Don’t assume that a child has any prior experience with art.
Some children may relate only to realistic, photographic images and need instruction when working with illustration and abstract images. Begin introducing your child to drawing by taping a clear laminate piece over a photograph and having your youngster trace it, using a felt pen that wipes off easily. This helps children learn about edges, shapes and concrete objects, while enabling kids to be successful with the finished tracing.
Joint drawings can encourage a child to add detail that he might not think of on his own.
You as the adult might start a drawing, such as of a house. Then you and your child can take turns adding details like a door, a chimney, a mailbox, a bike in the driveway, windows, grass, flowers and clouds. Continue the collaborative drawing as long as your child maintains interest. Then come back to the artwork another day and add further details. Pair verbal language with each detail as it’s drawn. For instance say, “mom makes fires with the chimney” while you draw the structure. Practice spelling and pronouns, and let a child’s imagination soar during each drawing and learning session. The educational options are endless.

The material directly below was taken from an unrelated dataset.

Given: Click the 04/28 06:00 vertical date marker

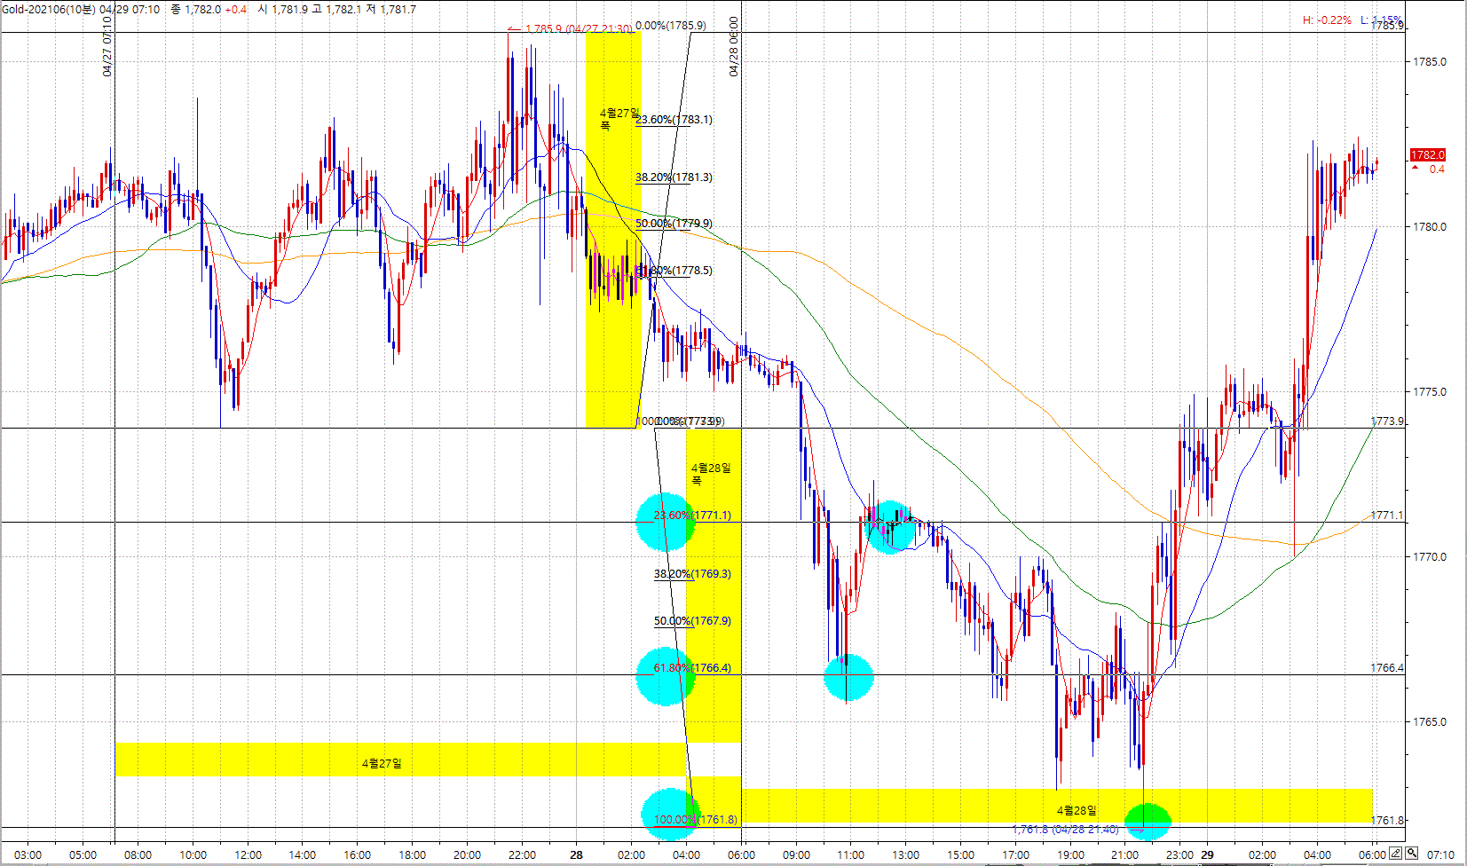Looking at the screenshot, I should click(x=734, y=46).
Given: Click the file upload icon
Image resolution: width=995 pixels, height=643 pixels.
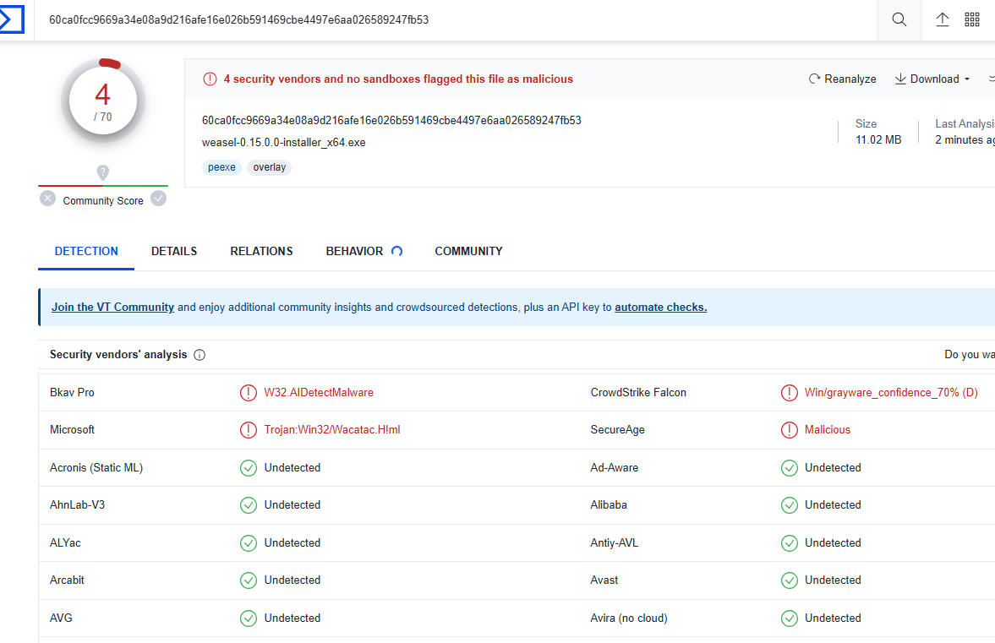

Provide a model to help a child draw something specific.
Sometimes children benefit from guidance in terms of depicting realistic imagery. “When a fabric mural was being created with an artist-in-residence, my student was to choose an animal to depict,” says art therapist/paraeducator Lucy Courtney. “He had a picture of the real animal he chose, but still his drawing was not a recognizable ant. Then I drew the ant as he watched. I left him alone and he drew an ant that looked very much like mine— a believable ant.”
Try step-by-step drawing.
This can be a whole class or playgroup activity with a teacher or parent leading.
Offer different mediums.
One child may like the control and pressure of using colored pencils. Another child may prefer the ease of felt pens— instant color without needing to use pressure. Some enjoy chalk drawing, particularly if you paint an untextured wall with chalkboard/blackboard paint and provide chalk sticks of varying widths and colors. Crayons may be more difficult; it is harder to control the edges of crayons, and pressure is necessary to lend good color to a crayon drawing. Paint is even harder to control and has the complication of the messy factor. Art projects have to be achievable and make sense to a child. Otherwise, the task may get done but with an obvious disconnection, ergo a lack of a benefit.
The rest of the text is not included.